Southeast Asia’s digital economy is undergoing a profound transformation, driven by a vibrant fintech scene, booming e-commerce and robust smartphone penetration. Meanwhile, GCC is laying down regulatory frameworks for digital banks, while China’s fintech giants have already reshaped global digital payments. Yet these systems often remain siloed and tied to national standards or beholden to external clearing mechanisms. A trilateral effort to develop interoperable digital wallets, regional payment rails and mutually recognised digital identities could boost dramatically intra-regional trade, travel and small and medium enterprise (SME) financing.

From host to strategic convener

Ultimately, this summit is about reshaping the geometry of partnership to reflect today’s multipolar reality. Asean brings the demand, youth and geography. GCC brings the capital and ambition for diversification. China brings scale, technology and manufacturing prowess. But more than complementary assets, what binds them is a shared need to hedge against external volatility and construct new circuits of trust.
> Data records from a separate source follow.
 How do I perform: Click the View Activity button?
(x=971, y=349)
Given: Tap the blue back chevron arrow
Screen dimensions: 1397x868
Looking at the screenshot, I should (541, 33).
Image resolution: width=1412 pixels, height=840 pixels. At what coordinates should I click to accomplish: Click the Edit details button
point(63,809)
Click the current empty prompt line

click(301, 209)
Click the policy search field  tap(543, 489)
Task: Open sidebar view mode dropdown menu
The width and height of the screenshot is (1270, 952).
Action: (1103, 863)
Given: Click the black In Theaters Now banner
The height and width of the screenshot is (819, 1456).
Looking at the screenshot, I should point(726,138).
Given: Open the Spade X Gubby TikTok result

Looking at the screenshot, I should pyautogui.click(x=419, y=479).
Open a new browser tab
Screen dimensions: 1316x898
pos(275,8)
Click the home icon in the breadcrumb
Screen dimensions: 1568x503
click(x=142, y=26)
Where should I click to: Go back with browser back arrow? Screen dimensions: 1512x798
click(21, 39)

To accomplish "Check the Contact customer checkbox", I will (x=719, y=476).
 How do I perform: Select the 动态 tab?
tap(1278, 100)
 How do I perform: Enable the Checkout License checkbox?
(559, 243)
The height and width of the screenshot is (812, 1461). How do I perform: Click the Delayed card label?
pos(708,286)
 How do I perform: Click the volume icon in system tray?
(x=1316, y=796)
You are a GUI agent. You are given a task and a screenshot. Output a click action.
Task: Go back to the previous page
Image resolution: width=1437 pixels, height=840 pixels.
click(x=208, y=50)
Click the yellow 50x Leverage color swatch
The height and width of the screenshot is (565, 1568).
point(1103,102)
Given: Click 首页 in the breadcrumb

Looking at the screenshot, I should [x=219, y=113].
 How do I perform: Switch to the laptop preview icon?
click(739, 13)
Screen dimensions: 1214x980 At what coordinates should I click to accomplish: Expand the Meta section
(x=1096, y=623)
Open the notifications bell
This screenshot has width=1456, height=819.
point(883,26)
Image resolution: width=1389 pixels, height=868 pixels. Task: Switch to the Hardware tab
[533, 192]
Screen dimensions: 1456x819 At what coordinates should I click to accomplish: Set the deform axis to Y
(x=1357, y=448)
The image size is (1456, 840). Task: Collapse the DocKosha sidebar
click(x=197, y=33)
At the heart of this emerging geometry is Malaysia, whose role as host and convener is especially significant. Long seen as a bridge between East and West, and between the Islamic world and Asia’s major powers, Malaysia is well placed to shape the summit’s tone and ambition. Prime Minister Datuk Seri Anwar Ibrahim’s leadership, rooted in values of justice, regional solidarity and multilateralism, offers the right temperament for this endeavour.

Anwar has been vocal about the need for a more humane and values-based global economy, via the Madani approach. This summit offers a stage to translate that vision into concrete action. A permanent Asean-GCC-China coordination mechanism or a joint development and investment fund could lay the groundwork for institutionalised cooperation, de-risking regional supply chains and amplifying developmental synergies.

This summit should not be viewed as a one-off event. It should be remembered as the launchpad for a new kind of partnership — pragmatic, principle-driven and anchored in shared growth. The world is watching. Not just to see what will be said in Kuala Lumpur but, more importantly, what will be set in motion.